Severe right coronary artery stenosis
49-year-old-male complained of a feeling of oppression behind the sternum, always when there was emotional stress. His coronary CT showed Severe high level stenosis with wall irregularities of the right coronary artery. The treatment options are coronary revascularization procedure versus optimized pharmacologic management.
49 years old, male
- There have been some significant alarming symptomatic signs in this gentleman and I would suspect that he might sustain somewhat more severe coronary artery disease (CAD) in relation to the non-invasive cardiac findings.
- It seems that between the year 2005 to 2009 there is an accelerated atherosclerotic course of the RCA disease. Rapid plaque expansion might be a surrogate morphological marker for "vulnerable plaque" and thus I would not want to wait for the "next symptomatic episode" which may be unpredictable in this patient.
- This is an active, relatively young executive gentleman, and I would discuss with him the possibility of undergoing a coronary angiography for those aforementioned reasons. Nonetheless, I would present the matter to him in a balanced fashion (this is not a "black or white type of recommendation") with my tendency to recommend on elective coronary angiography over the next few weeks.
- During the course of coronary angiogram, additional diagnostic measures could be undertaken in order to enhance the diagnostic capacity of the test. Those measures could include the performance of a coronary physiologic test (e.g. FFR=fractional flow reserve) and/or intra-coronary ultrasonic imaging (IVUS) if the angiographic findings are not conclusive about the need for revascularization.
- If indeed the patient would become a candidate for a percutaneous revascularization procedure, the fact he is allergic to aspirin plays a major and restrictive role here as it limits the percutaneous revascularization strategy towards optimized POBA (i.e. balloon or cutting balloon) or one of the new generation of bare metal stents (BMS) utilization. Due to the ASA allergy I would probably not consider to use a drug eluting tent (DES) in this case. Regardless, I would advise to better define the term "aspirin sensitive" in this case.
- I am not aware of the patient's lipid profile and/or hs-CRP levels. Those measures should be drawn and I would probably recommend to initiating a statin management, using for example Crestor (Resuvastatin) @20 mg daily and pending on the LDL profile (aiming to get it down towards 70 mg/dl while monitoring potential enzymatic and/or clinical side-effects).
- Cardiac CTA can not detect plaque stability thus I would not rely on this modality to conclude whether the plaque is stable or not. Nonetheless, as stated above, there is an indicator here for accelerated atherosclerotic course of the RCA disease which might indicate that the plaque is indeed "vulnerable or accelerated" but this is a speculative (albeit clinically relevant) conclusion.
- Since the patient previously reported on exacerbation of angina secondary to emotional stress and accelerated hypertensive events, I would highly recommend on adding a beta blocker medication to his treatment.
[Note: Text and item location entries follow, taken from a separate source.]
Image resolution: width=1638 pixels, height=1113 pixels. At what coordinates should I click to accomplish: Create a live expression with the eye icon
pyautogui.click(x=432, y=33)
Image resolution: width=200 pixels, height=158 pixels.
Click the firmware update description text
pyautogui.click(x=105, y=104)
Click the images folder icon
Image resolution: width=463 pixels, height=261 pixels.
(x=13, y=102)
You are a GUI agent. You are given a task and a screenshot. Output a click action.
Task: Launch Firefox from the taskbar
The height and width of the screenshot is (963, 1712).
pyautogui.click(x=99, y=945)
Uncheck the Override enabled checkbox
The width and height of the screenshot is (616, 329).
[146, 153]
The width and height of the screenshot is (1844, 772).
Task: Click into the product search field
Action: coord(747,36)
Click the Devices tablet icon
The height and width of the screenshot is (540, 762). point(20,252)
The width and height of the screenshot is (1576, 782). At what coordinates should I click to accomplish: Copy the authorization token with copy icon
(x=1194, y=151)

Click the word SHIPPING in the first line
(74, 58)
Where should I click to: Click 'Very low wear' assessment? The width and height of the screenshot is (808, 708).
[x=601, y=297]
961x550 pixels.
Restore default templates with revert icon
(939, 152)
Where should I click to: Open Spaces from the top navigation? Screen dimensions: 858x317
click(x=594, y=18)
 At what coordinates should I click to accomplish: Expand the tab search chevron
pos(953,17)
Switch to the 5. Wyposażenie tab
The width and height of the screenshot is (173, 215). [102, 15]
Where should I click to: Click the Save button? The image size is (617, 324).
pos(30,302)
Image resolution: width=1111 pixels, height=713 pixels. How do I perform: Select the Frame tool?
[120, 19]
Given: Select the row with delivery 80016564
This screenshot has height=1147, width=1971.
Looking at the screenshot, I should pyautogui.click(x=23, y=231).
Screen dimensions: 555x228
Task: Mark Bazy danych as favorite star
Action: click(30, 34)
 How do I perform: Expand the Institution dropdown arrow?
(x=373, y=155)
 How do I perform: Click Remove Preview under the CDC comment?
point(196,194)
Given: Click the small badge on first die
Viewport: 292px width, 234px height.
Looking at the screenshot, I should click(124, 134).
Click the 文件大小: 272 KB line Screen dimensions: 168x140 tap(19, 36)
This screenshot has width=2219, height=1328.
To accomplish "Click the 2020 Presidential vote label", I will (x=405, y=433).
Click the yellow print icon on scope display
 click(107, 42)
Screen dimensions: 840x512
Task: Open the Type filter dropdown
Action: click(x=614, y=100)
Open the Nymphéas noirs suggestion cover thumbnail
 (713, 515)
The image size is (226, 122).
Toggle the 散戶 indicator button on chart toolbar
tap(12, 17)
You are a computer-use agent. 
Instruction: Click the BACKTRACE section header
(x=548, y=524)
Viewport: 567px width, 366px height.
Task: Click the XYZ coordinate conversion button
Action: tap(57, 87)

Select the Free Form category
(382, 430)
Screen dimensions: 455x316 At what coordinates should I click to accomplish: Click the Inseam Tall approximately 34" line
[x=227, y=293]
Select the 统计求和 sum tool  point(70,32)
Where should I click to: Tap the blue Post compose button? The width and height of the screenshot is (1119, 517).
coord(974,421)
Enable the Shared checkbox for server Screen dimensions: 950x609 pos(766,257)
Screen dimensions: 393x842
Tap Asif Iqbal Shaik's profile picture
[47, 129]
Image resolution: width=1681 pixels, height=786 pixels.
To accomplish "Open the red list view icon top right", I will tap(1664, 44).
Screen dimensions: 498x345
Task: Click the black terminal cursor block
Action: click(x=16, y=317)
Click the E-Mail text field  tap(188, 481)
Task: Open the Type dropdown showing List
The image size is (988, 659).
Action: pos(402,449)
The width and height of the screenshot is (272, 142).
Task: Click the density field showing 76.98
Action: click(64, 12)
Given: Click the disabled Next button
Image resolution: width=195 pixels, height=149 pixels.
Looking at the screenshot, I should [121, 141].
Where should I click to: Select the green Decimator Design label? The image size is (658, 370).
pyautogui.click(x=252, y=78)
I would start with a selective β1 antagonist such as Bisoprolol Fumarate 2.5 mg/daily and monitor for heart rate and blood pressure.
- Considering the term "surgical treatment", I presume it refers to a surgical coronary revascularization procedure (i.e. bypass surgery). I would advise first to establish a precise diagnosis and define the pathology during the course of a coronary angiography and only then to determine the appropriate revascularization strategy in this case.
- To the best of our current knowledge, the risk for cardiovascular mortality would not differ with the adoption of those 2 strategies (angioplasty vs. medical management), pending upon optimization of the medical management (e.g. statin and beta-blocker management as specified above).
- The risk of myocardial infarction is unpredictable (probably in the range of 2-3%/year) and thus could not necessarily be altered in favor of one approach over the other.
- The risk for accelerating angina might be better managed using angioplasty but this statement should be taken with cautious due to: 1) ambiguous coronary diagnosis so far, 2) need for an 'upgraded' medical (pharmacologic) management, 3) the fact that this patient has an unpredictable pattern of angina which is not too often and/or severe. Thus, optimized pharmacologic management is certainly a legitimate strategy here prior to adopting a more 'invasive' strategy.